Non sarà né bello né elegante ‒ ma si sa, in certi ambienti l’apparenza è tutto ‒, però millantare credito è la più preziosa delle monete, e quindi lui si comporta “come se”, al di là di quella scrivania sproporzionata per dimensioni, ordine e lucentezza. Si toglie la giacca, resta in maniche di camicia (bianca), la pancia è prominente e i pantaloni grigi tenuti su dalle bretelle segnano il punto vita. Il colletto è allentato, la cravatta argentata. Sorride impacciato e non sa se restare in piedi o meno, almeno finché la donna che è con lui non si accomoda di fianco alla scrivania, sulla poltroncina girevole. Quando lei si siede, lo fa anche lui. Guarda la porta che ha di fronte per non incontrare lo sguardo di lei, che conosce da tanto ma non vede da molto, una bella ragazza intelligente e spiritosa che ora è una donna matura, elegante e un po’ ritoccata, che si è laureata in giurisprudenza, come del resto anche lui, che però è anche dottore in filosofia e da vent’anni è fondatore e titolare della più grande agenzia di pubblicità – ha imparato il mestiere in America, dove ha un socio – interamente a capitale italiano, quella dove si trovano. Lei non passa mai da quelle parti, si è incuriosita vedendo il suo nome e si è fermata, voleva rivederlo. Lui finge di essere allegro. Sorseggia whisky. Si accendono una sigaretta e rivangano il passato, rivivono il rituale delle presentazioni, anche perché lui sostiene di non ricordarsi il nome di lei, che dunque si presenta: Eleonora Visconti. Lui ride: non gli veniva in mente perché la chiamavano Cicci! Lui invece è Alessandro Metz, milanese di origine trentina che riceve in quel frangente una telefonata, si stizzisce e dice fra sé e sé di aver appena ucciso un uomo mentre nell’ufficio entra un commissario di polizia. Che saluta la dottoressa Visconti, procuratore al tribunale di Milano…

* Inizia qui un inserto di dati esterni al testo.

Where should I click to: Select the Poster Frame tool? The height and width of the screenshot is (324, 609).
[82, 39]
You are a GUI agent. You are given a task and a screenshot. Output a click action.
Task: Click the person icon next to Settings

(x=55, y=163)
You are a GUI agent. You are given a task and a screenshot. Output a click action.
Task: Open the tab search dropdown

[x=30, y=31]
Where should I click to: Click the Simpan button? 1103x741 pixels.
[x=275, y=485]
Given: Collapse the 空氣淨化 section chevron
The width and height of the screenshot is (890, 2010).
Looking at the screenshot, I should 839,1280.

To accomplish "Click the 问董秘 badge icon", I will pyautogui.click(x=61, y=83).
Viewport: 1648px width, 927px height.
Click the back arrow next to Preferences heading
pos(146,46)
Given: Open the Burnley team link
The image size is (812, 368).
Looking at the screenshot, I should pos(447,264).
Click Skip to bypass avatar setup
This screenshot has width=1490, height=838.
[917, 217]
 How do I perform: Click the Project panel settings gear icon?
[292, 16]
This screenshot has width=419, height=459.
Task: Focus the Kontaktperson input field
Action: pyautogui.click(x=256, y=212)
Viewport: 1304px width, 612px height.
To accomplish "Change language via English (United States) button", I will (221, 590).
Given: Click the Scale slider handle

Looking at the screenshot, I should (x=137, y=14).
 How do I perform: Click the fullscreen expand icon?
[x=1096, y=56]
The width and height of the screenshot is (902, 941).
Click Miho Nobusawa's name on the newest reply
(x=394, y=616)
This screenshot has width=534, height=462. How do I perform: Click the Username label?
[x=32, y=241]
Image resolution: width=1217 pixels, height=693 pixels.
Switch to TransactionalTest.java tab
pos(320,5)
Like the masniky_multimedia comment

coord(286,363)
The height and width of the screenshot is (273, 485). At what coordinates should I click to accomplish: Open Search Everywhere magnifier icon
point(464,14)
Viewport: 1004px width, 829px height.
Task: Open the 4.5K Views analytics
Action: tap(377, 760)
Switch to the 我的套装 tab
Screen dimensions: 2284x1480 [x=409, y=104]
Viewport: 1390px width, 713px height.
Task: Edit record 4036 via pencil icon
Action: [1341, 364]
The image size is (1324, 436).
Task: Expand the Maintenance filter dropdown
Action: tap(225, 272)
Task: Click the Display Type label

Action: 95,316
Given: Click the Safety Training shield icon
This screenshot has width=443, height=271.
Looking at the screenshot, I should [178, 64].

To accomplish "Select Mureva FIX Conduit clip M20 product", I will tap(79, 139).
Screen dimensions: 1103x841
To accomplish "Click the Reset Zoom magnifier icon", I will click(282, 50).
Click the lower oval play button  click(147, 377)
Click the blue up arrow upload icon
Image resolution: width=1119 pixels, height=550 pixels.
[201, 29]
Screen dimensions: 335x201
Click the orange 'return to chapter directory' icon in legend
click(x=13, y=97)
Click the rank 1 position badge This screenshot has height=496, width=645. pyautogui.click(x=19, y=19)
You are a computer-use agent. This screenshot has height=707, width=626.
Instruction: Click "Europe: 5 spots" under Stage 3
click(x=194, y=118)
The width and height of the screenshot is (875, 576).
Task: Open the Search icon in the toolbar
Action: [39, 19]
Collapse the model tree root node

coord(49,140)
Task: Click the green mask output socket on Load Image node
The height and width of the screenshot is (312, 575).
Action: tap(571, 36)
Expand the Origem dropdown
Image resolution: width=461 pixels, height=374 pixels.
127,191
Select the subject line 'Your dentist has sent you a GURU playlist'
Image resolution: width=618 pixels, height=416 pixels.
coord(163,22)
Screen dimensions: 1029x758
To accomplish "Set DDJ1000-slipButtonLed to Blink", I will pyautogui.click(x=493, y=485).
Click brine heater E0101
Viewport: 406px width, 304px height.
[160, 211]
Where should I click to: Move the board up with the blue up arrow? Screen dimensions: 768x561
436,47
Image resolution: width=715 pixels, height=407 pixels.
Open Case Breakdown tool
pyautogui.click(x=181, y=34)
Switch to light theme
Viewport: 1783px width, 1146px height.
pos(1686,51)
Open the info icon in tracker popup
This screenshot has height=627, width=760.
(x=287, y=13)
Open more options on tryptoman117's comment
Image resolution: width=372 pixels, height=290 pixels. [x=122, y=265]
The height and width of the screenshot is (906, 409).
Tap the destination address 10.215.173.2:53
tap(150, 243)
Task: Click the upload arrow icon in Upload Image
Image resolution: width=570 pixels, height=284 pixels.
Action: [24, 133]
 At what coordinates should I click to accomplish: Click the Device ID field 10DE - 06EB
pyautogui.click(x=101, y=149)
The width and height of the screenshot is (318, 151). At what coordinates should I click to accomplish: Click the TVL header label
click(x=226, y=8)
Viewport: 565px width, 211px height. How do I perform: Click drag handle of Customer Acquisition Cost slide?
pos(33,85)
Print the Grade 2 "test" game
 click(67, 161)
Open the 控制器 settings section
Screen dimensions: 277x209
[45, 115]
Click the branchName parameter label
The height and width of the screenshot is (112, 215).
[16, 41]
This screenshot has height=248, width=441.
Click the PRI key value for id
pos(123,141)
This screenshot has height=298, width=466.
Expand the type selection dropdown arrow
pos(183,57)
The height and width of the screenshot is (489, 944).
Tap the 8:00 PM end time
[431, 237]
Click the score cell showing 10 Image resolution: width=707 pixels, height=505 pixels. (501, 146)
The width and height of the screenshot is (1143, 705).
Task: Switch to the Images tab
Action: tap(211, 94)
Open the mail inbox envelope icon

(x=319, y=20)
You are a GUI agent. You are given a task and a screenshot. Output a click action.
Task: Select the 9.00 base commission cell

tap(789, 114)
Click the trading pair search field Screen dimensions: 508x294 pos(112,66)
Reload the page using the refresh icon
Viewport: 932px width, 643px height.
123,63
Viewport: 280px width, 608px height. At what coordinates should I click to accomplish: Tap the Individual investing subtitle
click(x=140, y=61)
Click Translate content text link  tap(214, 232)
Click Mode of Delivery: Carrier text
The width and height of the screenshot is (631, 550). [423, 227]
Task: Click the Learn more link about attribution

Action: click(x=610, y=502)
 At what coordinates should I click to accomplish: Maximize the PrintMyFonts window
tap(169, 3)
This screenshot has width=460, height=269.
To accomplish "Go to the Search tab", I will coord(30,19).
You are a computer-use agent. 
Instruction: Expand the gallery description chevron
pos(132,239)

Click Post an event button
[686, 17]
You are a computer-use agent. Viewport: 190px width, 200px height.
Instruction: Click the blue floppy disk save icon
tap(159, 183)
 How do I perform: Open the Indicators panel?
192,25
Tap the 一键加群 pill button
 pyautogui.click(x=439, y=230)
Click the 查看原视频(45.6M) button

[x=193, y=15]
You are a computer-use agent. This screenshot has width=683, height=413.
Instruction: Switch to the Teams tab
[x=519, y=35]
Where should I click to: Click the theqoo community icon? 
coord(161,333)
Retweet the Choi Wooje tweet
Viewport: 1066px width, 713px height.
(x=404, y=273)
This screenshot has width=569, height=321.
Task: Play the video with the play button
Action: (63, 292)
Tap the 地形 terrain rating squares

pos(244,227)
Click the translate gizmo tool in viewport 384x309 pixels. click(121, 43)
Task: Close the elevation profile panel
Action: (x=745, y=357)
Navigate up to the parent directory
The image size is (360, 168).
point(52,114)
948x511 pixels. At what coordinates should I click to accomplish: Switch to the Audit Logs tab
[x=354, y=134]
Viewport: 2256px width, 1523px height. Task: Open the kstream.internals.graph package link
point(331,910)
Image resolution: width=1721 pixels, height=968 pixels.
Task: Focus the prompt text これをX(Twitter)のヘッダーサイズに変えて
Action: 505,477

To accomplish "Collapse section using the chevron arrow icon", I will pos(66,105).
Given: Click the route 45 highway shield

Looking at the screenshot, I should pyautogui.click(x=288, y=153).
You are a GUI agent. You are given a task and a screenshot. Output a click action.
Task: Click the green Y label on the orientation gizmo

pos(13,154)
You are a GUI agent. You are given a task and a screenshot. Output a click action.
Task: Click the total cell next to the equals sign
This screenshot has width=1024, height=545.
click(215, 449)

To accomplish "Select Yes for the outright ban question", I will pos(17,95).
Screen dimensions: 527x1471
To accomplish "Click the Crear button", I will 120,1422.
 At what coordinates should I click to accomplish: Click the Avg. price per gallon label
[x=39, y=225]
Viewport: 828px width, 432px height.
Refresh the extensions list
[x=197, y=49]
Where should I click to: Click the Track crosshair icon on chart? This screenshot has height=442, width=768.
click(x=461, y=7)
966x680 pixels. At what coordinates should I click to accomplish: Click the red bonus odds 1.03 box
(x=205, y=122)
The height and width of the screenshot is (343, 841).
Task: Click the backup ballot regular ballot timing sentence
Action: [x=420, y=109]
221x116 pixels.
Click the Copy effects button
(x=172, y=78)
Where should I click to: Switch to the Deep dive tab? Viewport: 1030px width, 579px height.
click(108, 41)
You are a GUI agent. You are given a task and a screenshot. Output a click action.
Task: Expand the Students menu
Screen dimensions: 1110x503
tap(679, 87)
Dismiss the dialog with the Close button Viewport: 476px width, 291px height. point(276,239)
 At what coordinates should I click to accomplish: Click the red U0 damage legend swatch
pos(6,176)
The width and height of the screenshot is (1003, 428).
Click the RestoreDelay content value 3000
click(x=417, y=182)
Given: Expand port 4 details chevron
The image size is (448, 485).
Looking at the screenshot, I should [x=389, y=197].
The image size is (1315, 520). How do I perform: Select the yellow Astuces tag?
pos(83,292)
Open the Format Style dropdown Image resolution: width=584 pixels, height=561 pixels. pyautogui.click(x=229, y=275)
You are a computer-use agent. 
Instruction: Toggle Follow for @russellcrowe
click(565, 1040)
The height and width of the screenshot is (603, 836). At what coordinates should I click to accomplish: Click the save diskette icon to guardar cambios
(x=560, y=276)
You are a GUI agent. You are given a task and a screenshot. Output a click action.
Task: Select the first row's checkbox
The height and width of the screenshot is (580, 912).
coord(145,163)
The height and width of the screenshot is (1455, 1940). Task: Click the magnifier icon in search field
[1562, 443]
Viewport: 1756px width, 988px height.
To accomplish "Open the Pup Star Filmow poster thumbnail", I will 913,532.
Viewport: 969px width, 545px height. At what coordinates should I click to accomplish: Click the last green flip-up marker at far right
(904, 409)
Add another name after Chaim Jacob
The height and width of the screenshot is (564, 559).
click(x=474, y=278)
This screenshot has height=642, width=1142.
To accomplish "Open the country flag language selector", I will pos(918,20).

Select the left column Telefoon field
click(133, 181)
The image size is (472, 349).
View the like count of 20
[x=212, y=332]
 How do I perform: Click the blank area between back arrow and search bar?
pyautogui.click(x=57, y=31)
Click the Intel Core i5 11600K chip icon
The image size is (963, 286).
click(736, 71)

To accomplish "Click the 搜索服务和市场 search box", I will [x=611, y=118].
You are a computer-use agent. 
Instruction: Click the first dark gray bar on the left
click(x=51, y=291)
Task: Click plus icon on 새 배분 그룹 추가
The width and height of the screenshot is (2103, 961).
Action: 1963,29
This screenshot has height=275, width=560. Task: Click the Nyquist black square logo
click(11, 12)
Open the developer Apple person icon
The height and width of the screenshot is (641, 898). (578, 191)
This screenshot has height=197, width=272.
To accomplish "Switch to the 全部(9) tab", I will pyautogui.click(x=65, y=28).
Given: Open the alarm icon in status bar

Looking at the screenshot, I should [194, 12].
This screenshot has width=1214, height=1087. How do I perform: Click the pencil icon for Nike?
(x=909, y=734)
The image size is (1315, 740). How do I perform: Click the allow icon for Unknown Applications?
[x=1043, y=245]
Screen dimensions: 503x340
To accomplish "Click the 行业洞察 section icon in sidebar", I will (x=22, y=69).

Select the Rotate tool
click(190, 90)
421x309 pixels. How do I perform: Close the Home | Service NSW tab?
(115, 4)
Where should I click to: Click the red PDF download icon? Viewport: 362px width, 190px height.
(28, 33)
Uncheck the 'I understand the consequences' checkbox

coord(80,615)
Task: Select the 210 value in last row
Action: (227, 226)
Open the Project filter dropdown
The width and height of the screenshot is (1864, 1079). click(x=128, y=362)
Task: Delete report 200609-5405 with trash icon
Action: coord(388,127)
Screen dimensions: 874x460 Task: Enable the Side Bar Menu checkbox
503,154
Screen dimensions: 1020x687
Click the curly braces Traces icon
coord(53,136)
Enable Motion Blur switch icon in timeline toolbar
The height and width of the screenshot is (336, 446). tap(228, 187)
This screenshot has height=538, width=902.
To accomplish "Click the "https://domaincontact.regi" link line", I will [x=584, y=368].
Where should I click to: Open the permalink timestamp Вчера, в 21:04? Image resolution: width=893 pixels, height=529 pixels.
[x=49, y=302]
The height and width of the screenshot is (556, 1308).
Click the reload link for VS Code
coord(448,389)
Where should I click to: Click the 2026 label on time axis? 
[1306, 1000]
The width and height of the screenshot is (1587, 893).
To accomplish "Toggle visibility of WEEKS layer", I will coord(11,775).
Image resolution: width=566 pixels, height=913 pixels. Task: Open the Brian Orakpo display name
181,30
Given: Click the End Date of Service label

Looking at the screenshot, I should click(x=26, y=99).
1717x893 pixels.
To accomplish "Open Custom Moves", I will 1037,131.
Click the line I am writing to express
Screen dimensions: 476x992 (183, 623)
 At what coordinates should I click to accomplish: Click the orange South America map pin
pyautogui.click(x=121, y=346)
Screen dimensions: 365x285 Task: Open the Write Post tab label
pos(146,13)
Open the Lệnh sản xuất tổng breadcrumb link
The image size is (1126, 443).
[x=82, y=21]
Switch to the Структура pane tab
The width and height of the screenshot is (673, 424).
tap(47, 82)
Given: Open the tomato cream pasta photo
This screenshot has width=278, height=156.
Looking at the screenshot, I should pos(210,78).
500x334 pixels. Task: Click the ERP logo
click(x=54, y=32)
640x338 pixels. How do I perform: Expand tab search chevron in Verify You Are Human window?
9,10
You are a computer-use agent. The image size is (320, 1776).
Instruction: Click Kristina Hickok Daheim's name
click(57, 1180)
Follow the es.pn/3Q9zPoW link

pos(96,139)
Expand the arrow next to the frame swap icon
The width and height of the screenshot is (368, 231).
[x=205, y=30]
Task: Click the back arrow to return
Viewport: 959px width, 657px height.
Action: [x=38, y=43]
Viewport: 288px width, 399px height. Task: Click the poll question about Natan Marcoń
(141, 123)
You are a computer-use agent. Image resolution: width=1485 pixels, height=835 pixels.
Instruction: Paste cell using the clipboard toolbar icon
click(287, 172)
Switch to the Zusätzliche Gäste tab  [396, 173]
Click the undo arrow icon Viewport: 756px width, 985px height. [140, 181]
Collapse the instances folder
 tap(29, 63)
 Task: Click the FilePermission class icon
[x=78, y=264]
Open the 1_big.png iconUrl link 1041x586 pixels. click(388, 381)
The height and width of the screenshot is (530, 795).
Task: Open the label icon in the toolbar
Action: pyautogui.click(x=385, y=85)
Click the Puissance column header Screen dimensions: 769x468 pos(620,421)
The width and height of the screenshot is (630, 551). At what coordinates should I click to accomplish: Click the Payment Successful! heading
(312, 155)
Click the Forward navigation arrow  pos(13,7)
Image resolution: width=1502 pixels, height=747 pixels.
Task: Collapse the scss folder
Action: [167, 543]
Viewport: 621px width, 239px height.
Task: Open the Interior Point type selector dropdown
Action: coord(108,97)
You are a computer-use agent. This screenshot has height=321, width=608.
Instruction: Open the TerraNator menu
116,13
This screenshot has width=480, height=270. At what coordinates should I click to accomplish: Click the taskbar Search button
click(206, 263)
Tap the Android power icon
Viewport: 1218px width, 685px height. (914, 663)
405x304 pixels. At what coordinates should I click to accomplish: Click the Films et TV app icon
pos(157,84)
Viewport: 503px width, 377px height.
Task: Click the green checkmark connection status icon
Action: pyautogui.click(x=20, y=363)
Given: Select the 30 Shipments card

Con una prosa dettagliatamente caratterizzata, asciutta, elegante, classica, leggibile, semplice ma articolata, fine, accessibile e credibile che diverte e fa pensare e che contraddistingue la sua produzione letteraria di giallista (genere nel quale ha esordito sei anni fa con Niente lacrime per la signorina Olga), Elda Lanza, femminista, socialista, maestra di galateo, giornalista, esperta di comunicazione, docente di storia del costume, commendatore al merito della Repubblica italiana, amica di Gaber, candidata col PSI, milanese di estrazione borghese che ha studiato anche alla Sorbona, allieva di Sartre nonché prima presentatrice della tv pubblica italiana agli esordi negli anni Cinquanta del secolo scorso, racconta con proprietà di linguaggio di un mondo che conosce e che sa descrivere nel dettaglio, e narra la storia di un uomo e una donna, e non solo. Soprattutto, infatti, di mezzo c’è un omicidio, che vede coinvolto un personaggio che ha sempre avuto come unico vero amore il denaro, e una protagonista che il tempo ha molto cambiato.